*YOUR OBJECTIVE*. Exactly transcribe the span of lines from the one containing "Image resolution: width=953" through the final line of the entries, inclusive, and nothing outside it. Exclude the pictures.
-- -- --
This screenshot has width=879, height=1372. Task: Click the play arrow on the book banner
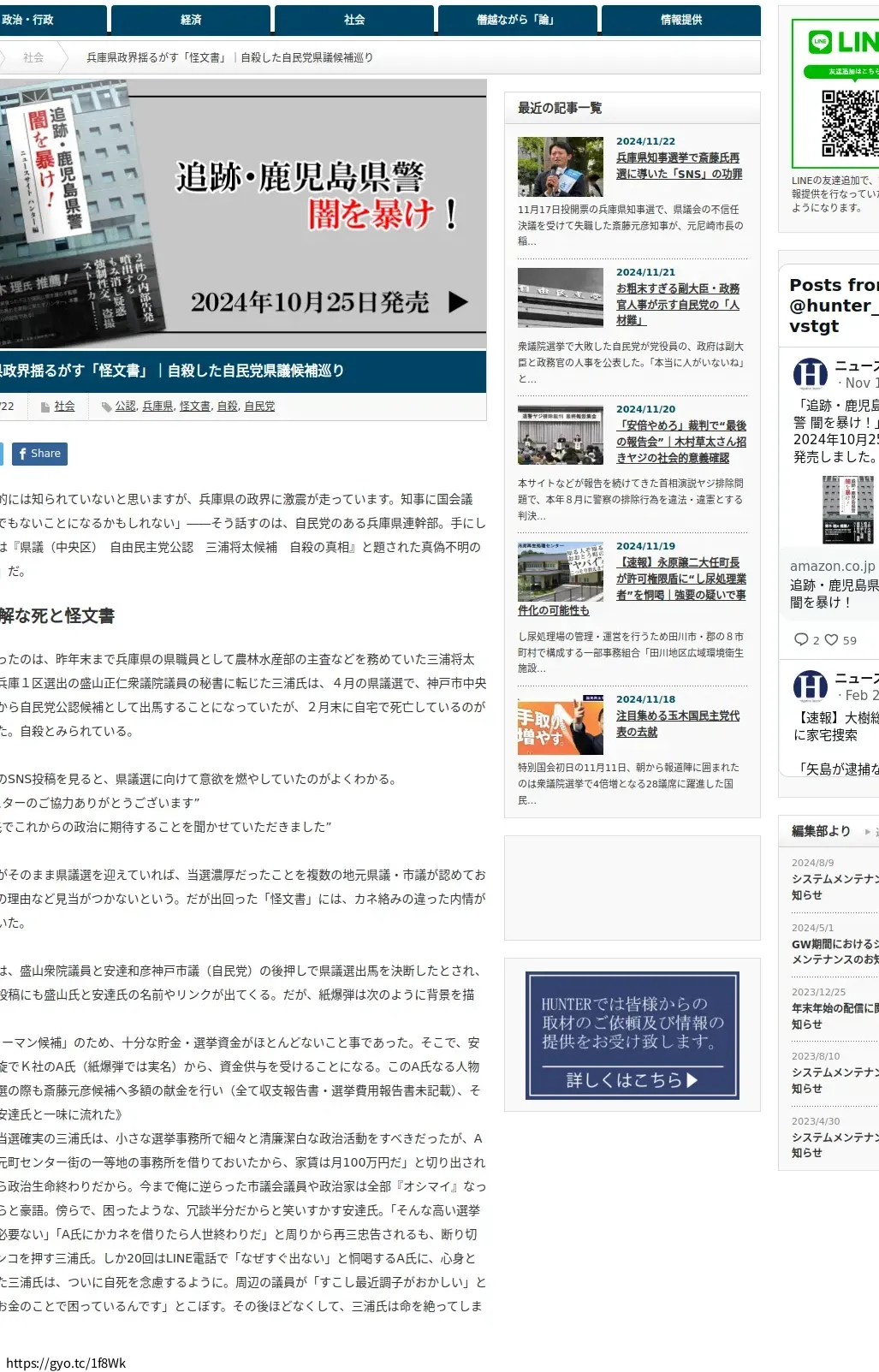pyautogui.click(x=458, y=302)
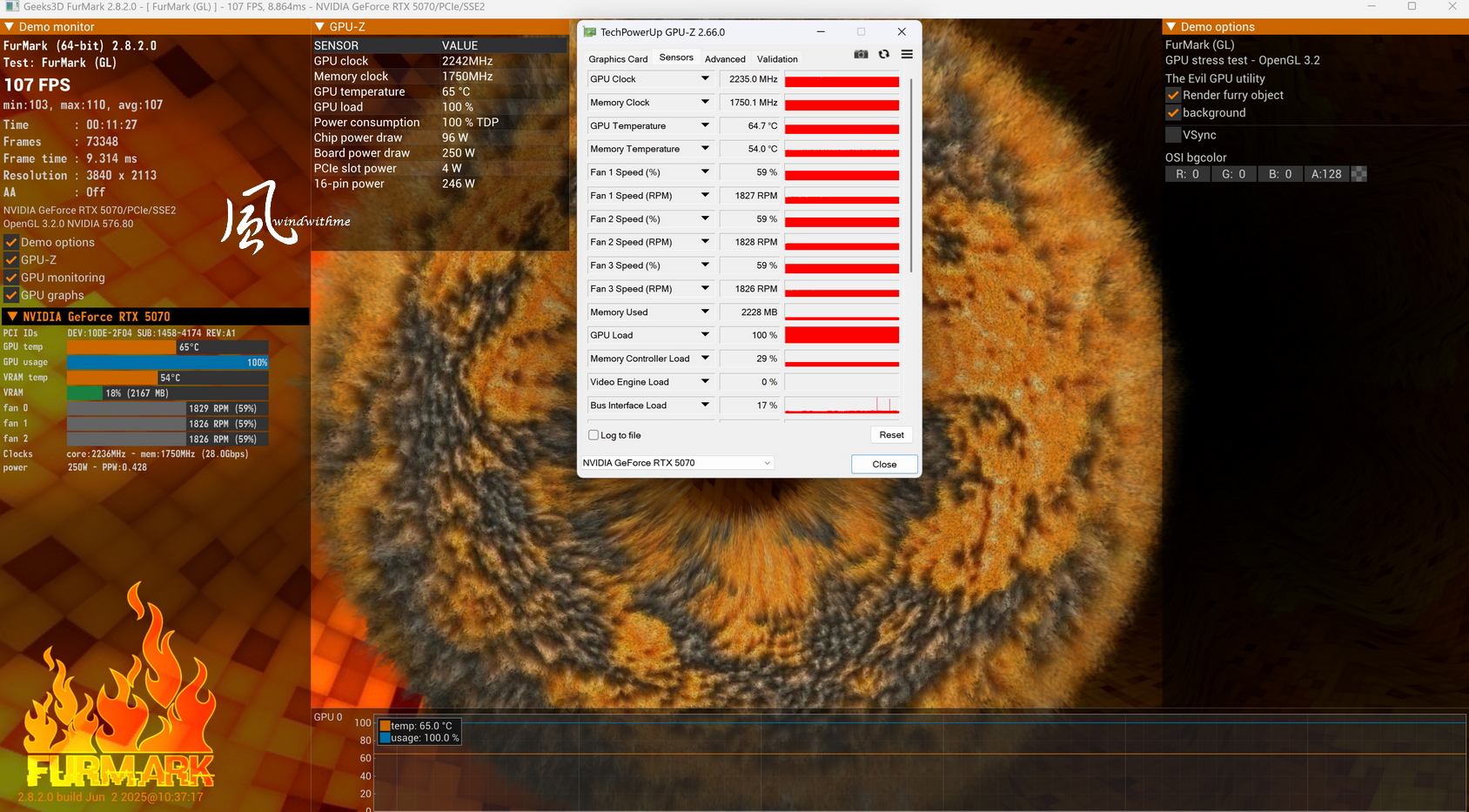
Task: Click the GPU-Z refresh icon
Action: click(884, 54)
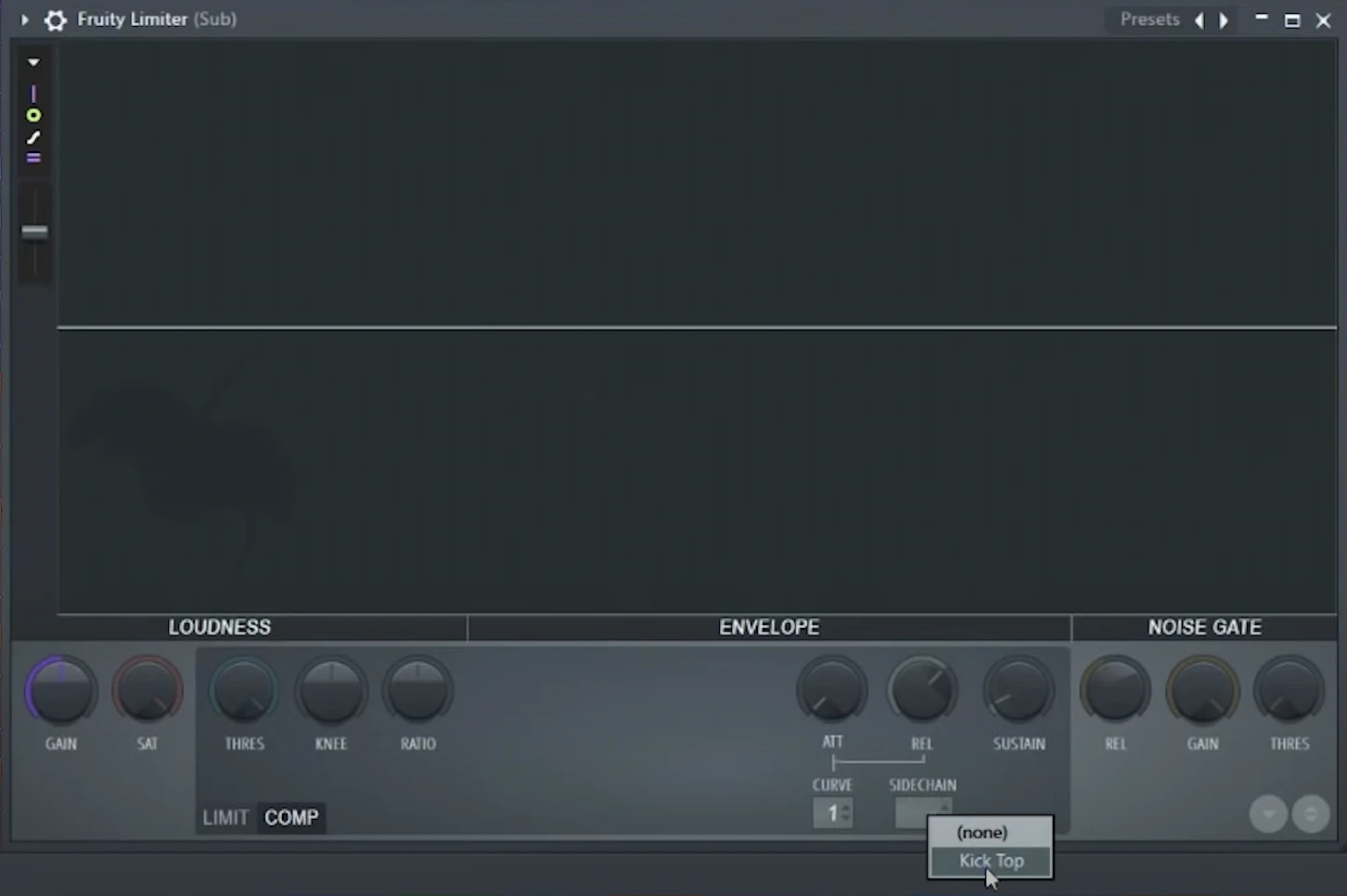Screen dimensions: 1347x896
Task: Click the round down-arrow button bottom right
Action: click(1267, 814)
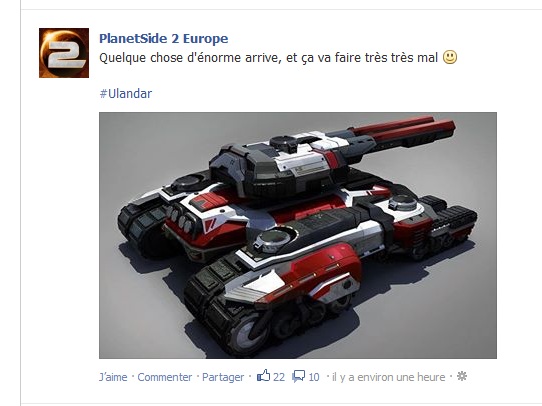The height and width of the screenshot is (406, 542).
Task: Like the post with J'aime
Action: (x=113, y=377)
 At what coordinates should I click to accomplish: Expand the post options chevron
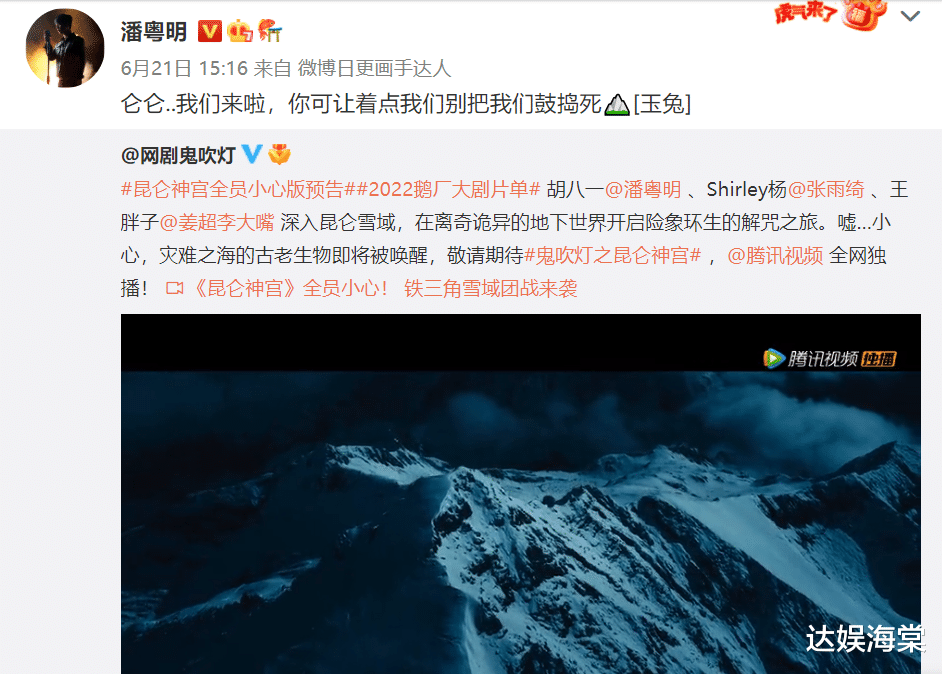(911, 16)
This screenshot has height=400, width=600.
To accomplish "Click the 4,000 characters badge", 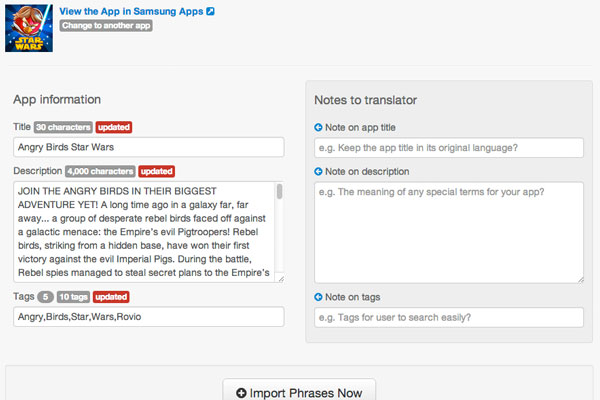I will (100, 171).
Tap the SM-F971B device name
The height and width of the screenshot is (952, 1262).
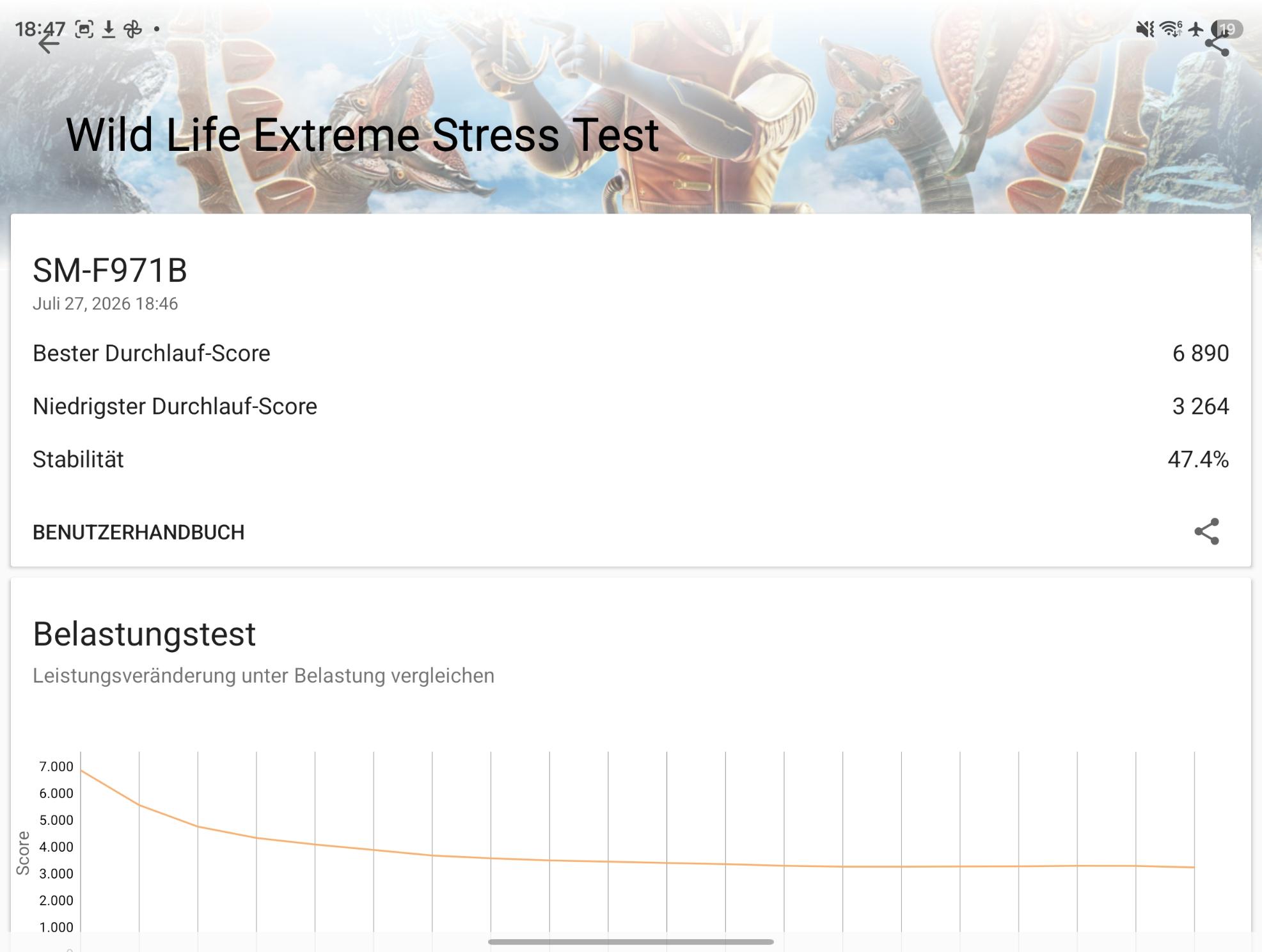tap(110, 270)
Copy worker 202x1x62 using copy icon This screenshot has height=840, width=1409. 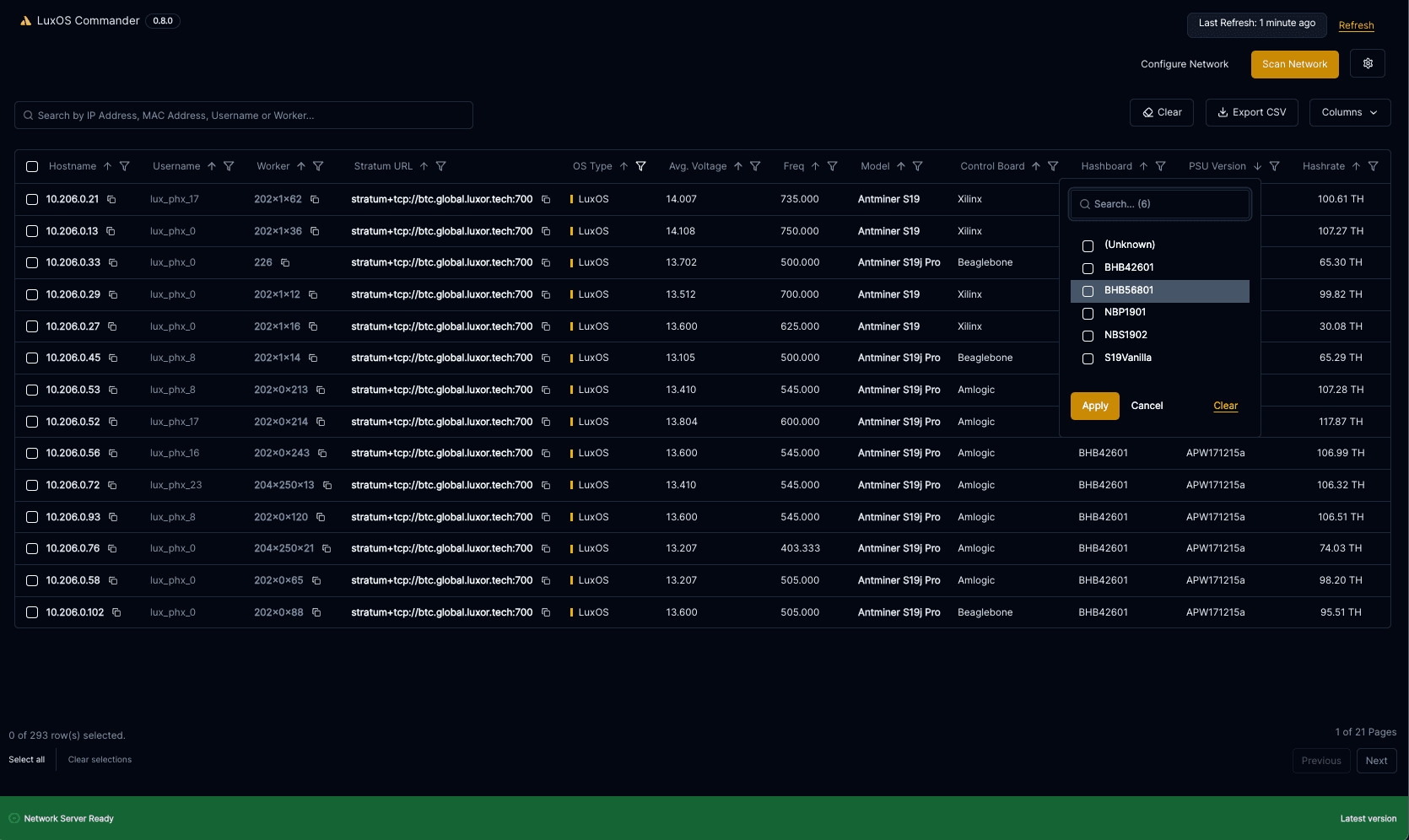tap(315, 200)
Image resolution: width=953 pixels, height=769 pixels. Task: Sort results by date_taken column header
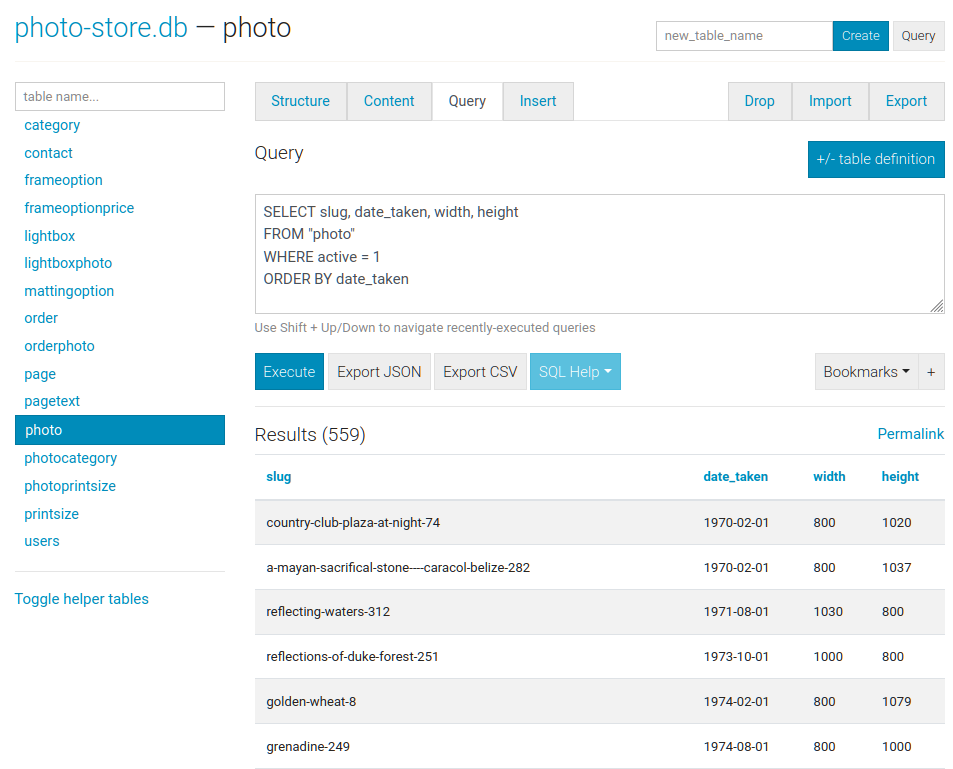[x=735, y=477]
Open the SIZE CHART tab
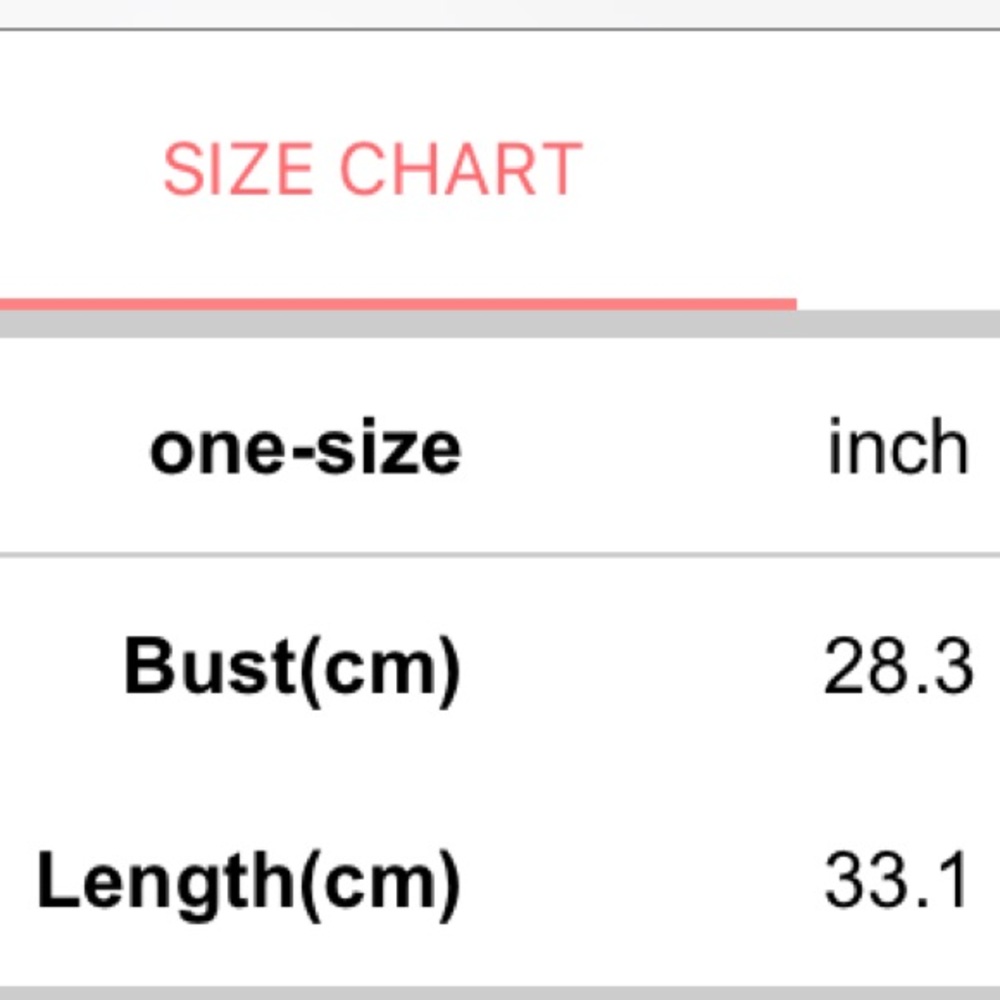The image size is (1000, 1000). point(372,170)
-- -- --
*PROBLEM SOLUTION*.
Image resolution: width=953 pixels, height=769 pixels. Task: Sort results by date_taken column header
[x=735, y=477]
Open the SIZE CHART tab
The image size is (1000, 1000). point(372,170)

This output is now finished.